Introducing the Spotify Podcast Dataset and TREC Challenge 2020

April 16, 2020 Published by Spotify Engineering

Podcasts are exploding in popularity. Since 2015, we’ve added hundreds of thousands of shows, and users are listening more and more. With the additions of acquisitions including Gimlet and Parcast, we have a whole host of expertly created content, and with the addition of DIY podcasting platform Anchor, now everyone has access to tools to create their own podcast and publish it to Spotify, so the landscape grows ever richer and more diverse.

As this medium grows, it becomes increasingly important to understand the content of podcasts (e.g. what exactly is being covered, by whom, and how?), and how we can use this to connect users to shows that align with their interests. Given the explosion of new material, how do listeners find the needle in the haystack, and connect to those shows or episodes that speak to them? Furthermore, once they are presented with potential podcasts  to listen to, how can they decide if this is what they want?

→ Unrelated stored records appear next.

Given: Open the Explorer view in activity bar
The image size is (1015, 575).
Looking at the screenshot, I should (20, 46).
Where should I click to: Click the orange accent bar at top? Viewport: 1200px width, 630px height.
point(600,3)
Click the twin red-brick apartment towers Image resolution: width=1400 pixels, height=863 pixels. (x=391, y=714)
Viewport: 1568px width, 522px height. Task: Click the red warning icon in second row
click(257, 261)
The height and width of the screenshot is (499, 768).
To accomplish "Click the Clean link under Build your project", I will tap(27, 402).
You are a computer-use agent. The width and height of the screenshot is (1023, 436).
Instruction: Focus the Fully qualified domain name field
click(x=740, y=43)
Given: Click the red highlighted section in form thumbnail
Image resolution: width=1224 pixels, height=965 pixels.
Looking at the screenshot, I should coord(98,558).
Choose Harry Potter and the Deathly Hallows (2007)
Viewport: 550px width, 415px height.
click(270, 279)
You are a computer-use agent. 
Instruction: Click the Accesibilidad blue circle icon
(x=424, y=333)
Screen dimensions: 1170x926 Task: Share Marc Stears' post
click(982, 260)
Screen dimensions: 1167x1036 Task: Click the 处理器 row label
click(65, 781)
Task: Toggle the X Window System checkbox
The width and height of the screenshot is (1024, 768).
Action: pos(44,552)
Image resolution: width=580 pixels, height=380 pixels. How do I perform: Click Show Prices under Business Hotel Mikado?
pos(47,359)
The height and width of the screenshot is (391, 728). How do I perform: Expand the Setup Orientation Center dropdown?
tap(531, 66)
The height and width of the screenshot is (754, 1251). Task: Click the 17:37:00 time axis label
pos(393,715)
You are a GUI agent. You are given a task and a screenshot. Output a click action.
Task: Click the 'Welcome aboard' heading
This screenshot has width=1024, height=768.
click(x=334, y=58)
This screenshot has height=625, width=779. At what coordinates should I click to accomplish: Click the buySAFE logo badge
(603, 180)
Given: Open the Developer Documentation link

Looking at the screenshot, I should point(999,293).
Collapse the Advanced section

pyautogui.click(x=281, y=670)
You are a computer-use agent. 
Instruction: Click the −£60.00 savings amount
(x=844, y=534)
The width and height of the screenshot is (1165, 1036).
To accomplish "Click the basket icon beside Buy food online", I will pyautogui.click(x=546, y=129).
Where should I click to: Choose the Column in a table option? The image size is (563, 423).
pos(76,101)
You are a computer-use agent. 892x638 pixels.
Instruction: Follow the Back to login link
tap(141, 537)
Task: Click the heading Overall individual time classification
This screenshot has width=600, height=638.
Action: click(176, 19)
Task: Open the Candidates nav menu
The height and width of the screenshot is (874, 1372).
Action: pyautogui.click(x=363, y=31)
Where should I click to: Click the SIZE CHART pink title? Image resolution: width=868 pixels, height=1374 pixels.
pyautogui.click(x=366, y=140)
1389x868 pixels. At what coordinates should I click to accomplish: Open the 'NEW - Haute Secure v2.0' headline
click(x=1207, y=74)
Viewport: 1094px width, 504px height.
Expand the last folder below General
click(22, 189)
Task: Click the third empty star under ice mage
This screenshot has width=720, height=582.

At Spotify we’re already conducting lots of interesting research on podcasts to delve into these kinds of questions (e.g., how can we identify podcasts that interview Barack Obama, as opposed to those that talk about him? What are the most important parts of a 45-minute episode? How do we know when a podcast is “high quality” or “informative” or “interesting”, and how do we define/quantify these concepts?). In particular, we’re interested in enhancing the discoverability of podcasts and how we characterize their content, so that people can quickly discover exactly the podcasts that will delight them.

To move the needle forward more rapidly toward this goal, we are engaging with the broader research community to dig into ways of understanding podcast content. To this end, we introduce the Spotify Podcast Dataset and TREC Challenge. Like the Spotify Million Playlist Dataset and Playlist Skip prediction challenge before it, this challenge will enable Spotify to tap into the larger audio research community and provide valuable data to push the boundaries of podcasting discovery.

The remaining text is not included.